## TASK
Using the records below, output the stretch that opens with the line containing "The image size is (659, 549)." and closes with the line containing "Click the fullscreen expand icon", exactly and including both lines, with nothing more.

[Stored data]
Content starts

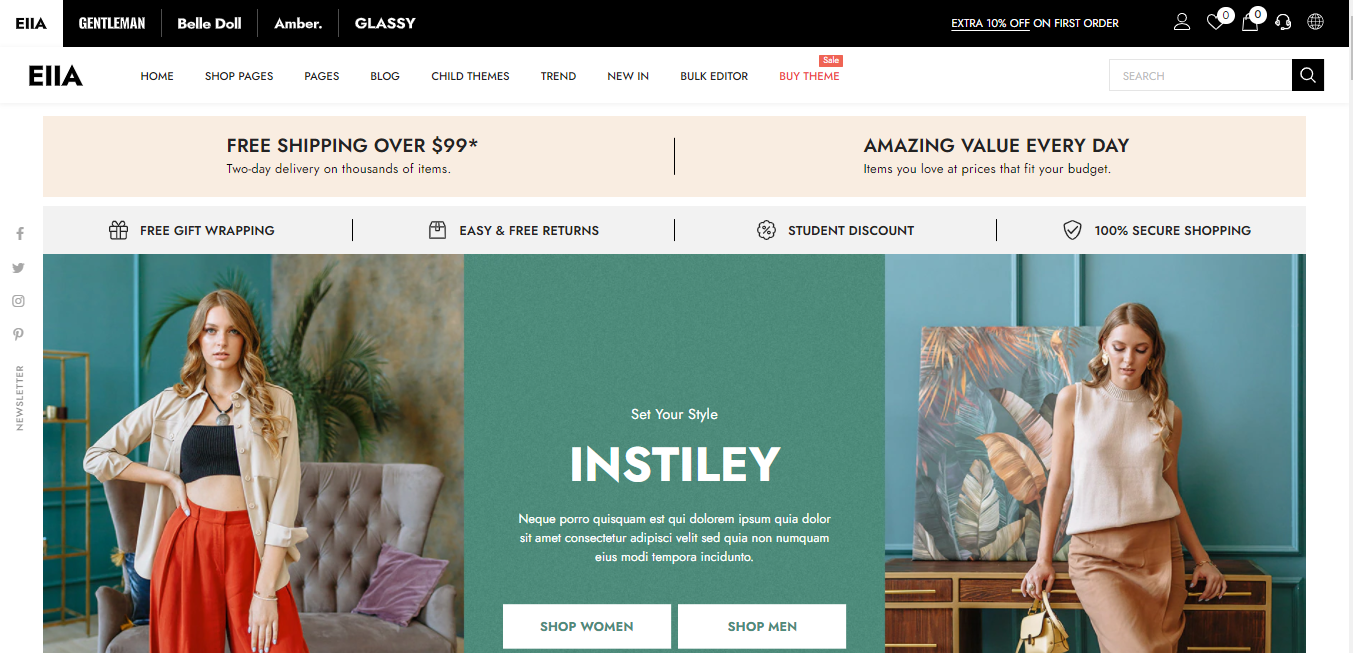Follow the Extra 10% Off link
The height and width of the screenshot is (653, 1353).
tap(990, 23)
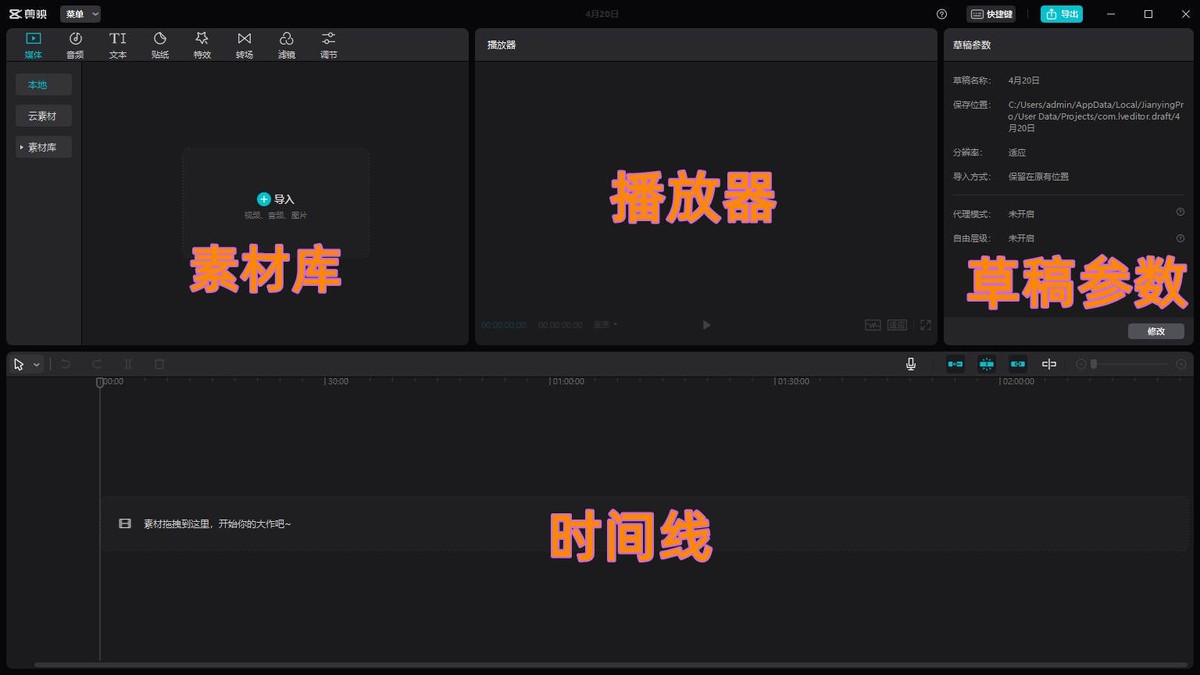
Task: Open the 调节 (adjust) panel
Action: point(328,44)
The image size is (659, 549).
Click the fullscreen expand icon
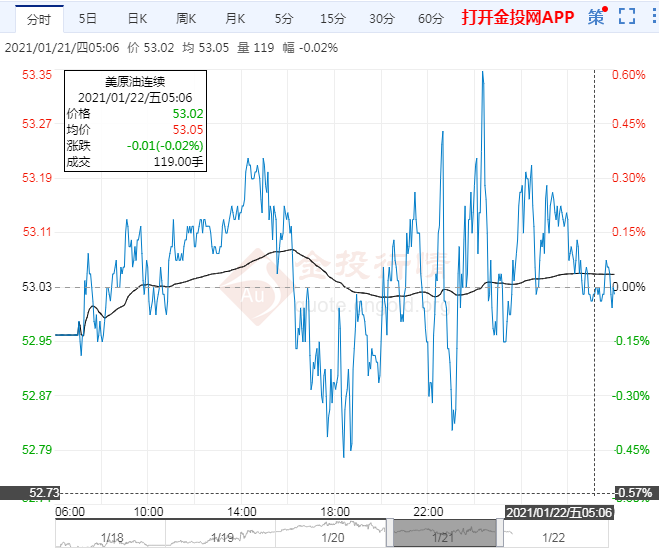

Content ends
Content starts

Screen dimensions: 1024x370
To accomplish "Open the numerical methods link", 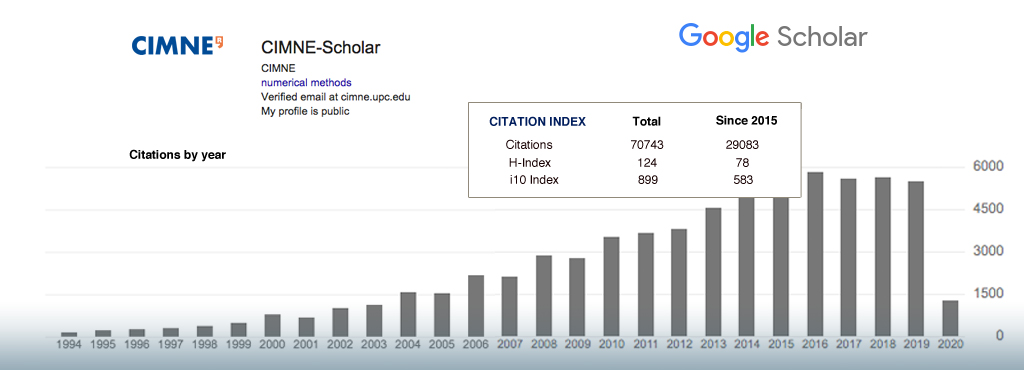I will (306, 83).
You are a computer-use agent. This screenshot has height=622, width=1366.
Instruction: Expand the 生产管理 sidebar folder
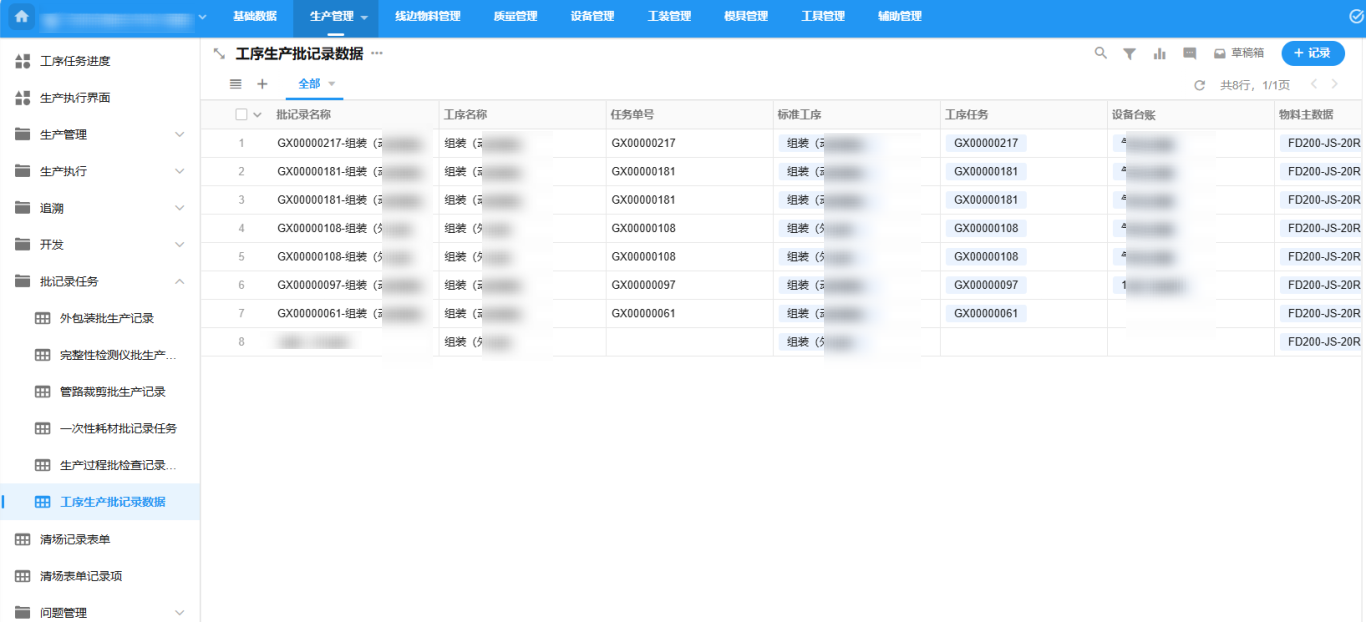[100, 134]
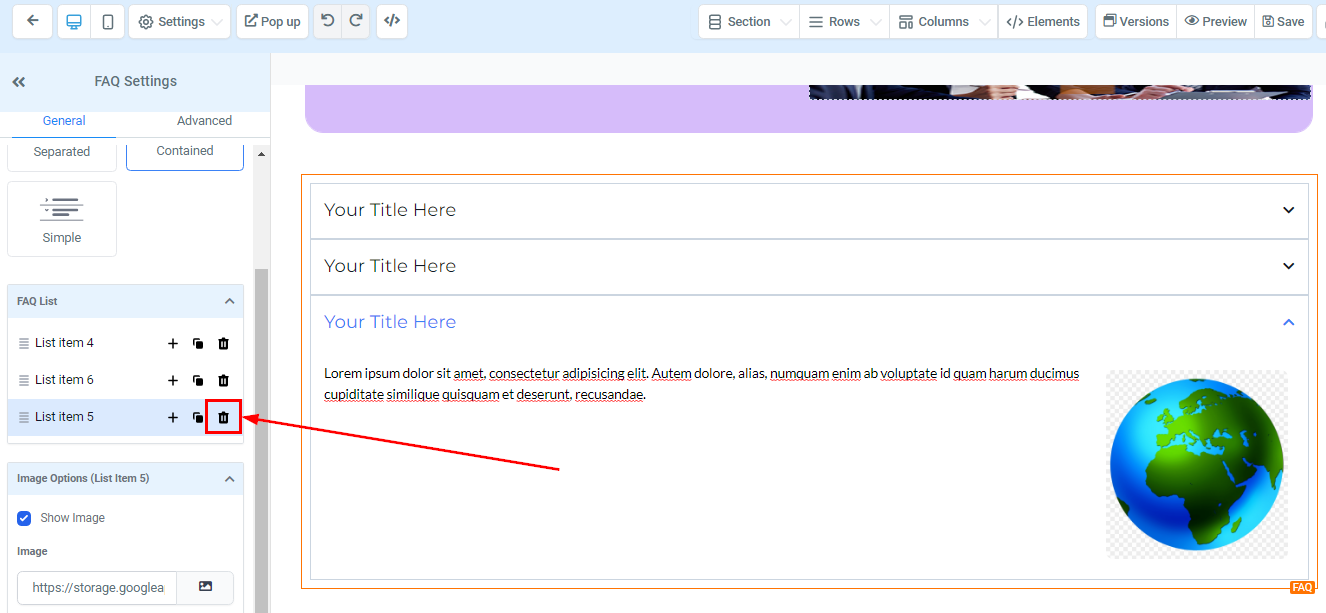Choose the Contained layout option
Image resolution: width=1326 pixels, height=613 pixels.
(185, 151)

Content ends

## SOLUTION BELOW
The image size is (659, 549).
Click the fullscreen expand icon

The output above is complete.